**Exercise requirements:**
Return each line of the records below that contains the word "computer", copying every such line in full.
## Begin Task material
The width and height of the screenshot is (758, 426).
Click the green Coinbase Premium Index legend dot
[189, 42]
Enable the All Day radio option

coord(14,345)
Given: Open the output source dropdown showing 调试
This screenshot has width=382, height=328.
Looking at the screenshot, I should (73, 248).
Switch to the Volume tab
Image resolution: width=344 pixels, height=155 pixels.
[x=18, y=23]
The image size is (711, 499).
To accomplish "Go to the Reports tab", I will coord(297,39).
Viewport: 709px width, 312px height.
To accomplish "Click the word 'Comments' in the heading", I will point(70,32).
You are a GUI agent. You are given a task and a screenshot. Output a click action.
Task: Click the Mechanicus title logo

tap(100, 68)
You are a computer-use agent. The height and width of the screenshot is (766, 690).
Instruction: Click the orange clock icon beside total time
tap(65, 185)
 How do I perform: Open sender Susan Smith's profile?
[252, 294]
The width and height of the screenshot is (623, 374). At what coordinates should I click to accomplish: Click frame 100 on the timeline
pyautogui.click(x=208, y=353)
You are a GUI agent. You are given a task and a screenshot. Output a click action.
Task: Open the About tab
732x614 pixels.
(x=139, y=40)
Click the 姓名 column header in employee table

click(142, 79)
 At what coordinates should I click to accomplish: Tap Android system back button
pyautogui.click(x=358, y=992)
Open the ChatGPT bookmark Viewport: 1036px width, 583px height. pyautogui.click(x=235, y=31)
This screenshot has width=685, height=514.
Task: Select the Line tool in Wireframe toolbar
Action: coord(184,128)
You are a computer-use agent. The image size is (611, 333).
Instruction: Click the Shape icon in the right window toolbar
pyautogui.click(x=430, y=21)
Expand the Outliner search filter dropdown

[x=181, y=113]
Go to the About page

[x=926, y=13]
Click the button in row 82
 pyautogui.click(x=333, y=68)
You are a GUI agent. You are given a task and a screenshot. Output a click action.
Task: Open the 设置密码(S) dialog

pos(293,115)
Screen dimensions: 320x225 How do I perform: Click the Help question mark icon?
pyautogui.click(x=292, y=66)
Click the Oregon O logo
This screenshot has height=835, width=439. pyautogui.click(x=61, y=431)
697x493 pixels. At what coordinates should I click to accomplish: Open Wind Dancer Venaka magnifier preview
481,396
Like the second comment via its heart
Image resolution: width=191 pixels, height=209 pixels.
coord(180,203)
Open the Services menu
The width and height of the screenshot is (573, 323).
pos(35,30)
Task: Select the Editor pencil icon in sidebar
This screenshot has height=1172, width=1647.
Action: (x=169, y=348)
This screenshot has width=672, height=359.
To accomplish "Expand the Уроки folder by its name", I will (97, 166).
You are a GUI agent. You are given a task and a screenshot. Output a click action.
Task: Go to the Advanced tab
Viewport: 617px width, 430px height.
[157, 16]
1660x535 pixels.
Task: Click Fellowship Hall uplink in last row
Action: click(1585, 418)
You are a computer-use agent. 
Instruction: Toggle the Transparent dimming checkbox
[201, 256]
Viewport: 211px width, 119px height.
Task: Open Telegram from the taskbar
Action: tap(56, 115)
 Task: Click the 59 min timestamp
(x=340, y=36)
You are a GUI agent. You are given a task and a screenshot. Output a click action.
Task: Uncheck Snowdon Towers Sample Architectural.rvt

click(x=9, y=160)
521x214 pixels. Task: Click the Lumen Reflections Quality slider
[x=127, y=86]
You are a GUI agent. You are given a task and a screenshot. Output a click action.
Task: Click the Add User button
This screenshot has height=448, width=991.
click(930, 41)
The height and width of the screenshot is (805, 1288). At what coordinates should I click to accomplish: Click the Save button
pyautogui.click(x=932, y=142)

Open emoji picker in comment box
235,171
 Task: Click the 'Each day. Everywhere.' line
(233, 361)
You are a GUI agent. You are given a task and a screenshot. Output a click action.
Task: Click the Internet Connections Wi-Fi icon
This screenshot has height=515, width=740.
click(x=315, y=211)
## End Task material
**Answer for the task:**
You are a computer-use agent. The height and width of the screenshot is (766, 690).
You are a computer-use agent. The image size is (611, 333).
You are a computer-use agent. 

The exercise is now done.